Exercise instructions: Starting at the first line and ending at the last, output the data exactly.

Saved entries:
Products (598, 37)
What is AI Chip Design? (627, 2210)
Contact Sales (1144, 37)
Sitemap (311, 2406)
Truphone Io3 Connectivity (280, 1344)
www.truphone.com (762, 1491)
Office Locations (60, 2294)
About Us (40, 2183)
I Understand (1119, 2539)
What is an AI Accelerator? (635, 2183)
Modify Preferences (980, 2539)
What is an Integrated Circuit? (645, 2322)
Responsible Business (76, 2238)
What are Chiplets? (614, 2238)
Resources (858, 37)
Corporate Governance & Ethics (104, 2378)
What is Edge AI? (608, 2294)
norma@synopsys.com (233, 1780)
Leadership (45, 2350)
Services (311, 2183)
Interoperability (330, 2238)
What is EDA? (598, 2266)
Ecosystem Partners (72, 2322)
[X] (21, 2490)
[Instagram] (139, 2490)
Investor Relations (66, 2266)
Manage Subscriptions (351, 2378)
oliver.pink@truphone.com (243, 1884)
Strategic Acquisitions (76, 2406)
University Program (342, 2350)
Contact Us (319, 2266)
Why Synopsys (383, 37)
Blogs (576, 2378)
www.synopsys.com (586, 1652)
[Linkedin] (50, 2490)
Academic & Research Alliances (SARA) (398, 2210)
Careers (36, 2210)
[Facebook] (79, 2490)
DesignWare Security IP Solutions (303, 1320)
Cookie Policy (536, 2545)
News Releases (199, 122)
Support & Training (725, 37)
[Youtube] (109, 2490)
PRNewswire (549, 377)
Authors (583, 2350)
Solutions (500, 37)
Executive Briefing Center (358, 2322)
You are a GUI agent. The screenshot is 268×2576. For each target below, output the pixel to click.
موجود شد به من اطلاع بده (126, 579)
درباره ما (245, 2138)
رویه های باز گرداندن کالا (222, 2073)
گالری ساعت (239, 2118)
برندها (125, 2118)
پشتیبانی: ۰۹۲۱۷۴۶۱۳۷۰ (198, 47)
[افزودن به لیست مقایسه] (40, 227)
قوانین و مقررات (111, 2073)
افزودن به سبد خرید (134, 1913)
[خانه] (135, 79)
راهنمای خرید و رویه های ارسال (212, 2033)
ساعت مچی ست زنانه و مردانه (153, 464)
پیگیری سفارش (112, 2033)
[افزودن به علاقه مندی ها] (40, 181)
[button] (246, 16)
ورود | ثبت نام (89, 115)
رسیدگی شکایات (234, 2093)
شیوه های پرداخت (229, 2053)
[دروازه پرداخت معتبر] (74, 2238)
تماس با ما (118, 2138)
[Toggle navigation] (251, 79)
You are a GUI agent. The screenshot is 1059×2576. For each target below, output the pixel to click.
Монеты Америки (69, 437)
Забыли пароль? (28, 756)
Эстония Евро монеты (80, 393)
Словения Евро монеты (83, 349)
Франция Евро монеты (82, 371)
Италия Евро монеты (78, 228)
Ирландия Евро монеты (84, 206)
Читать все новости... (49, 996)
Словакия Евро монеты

Response box:
Products (598, 37)
What is AI Chip Design? (627, 2210)
Contact Sales (1144, 37)
Sitemap (311, 2406)
Truphone Io3 Connectivity (280, 1344)
www.truphone.com (762, 1491)
Office Locations (60, 2294)
About Us (40, 2183)
I Understand (1119, 2539)
What is an AI Accelerator? (635, 2183)
Modify Preferences (980, 2539)
What is an Integrated Circuit? (645, 2322)
Responsible Business (76, 2238)
What are Chiplets? (614, 2238)
Resources (858, 37)
Corporate Governance & Ethics (104, 2378)
What is Edge AI? (608, 2294)
norma@synopsys.com (233, 1780)
Leadership (45, 2350)
Services (311, 2183)
Interoperability (330, 2238)
What is EDA? (598, 2266)
Ecosystem Partners (72, 2322)
[X] (21, 2490)
[Instagram] (139, 2490)
Investor Relations (66, 2266)
Manage Subscriptions (351, 2378)
oliver.pink@truphone.com (243, 1884)
Strategic Acquisitions (76, 2406)
University Program (342, 2350)
Contact Us (319, 2266)
Why Synopsys (383, 37)
Blogs (576, 2378)
www.synopsys.com (586, 1652)
[Linkedin] (50, 2490)
Academic & Research Alliances (SARA) (398, 2210)
Careers (36, 2210)
[Facebook] (79, 2490)
DesignWare Security IP Solutions (303, 1320)
Cookie Policy (536, 2545)
News Releases (199, 122)
Support & Training (725, 37)
[Youtube] (109, 2490)
PRNewswire (549, 377)
Authors (583, 2350)
Solutions (500, 37)
Executive Briefing Center (358, 2322)
You are a GUI agent. The screenshot is 268×2576. For each target below, output the pixel to click.
موجود شد به من اطلاع بده (126, 579)
درباره ما (245, 2138)
رویه های باز گرداندن کالا (222, 2073)
گالری ساعت (239, 2118)
برندها (125, 2118)
پشتیبانی: ۰۹۲۱۷۴۶۱۳۷۰ (198, 47)
[افزودن به لیست مقایسه] (40, 227)
قوانین و مقررات (111, 2073)
افزودن به سبد خرید (134, 1913)
[خانه] (135, 79)
راهنمای خرید و رویه های ارسال (212, 2033)
ساعت مچی ست زنانه و مردانه (153, 464)
پیگیری سفارش (112, 2033)
[افزودن به علاقه مندی ها] (40, 181)
[button] (246, 16)
ورود | ثبت نام (89, 115)
رسیدگی شکایات (234, 2093)
شیوه های پرداخت (229, 2053)
[دروازه پرداخت معتبر] (74, 2238)
تماس با ما (118, 2138)
[Toggle navigation] (251, 79)
You are a GUI agent. The screenshot is 1059×2576. For each target below, output the pixel to click.
Монеты Америки (69, 437)
Забыли пароль? (28, 756)
Эстония Евро монеты (80, 393)
Словения Евро монеты (83, 349)
Франция Евро монеты (82, 371)
Италия Евро монеты (78, 228)
Ирландия Евро монеты (84, 206)
Читать все новости... (49, 996)
Словакия Евро монеты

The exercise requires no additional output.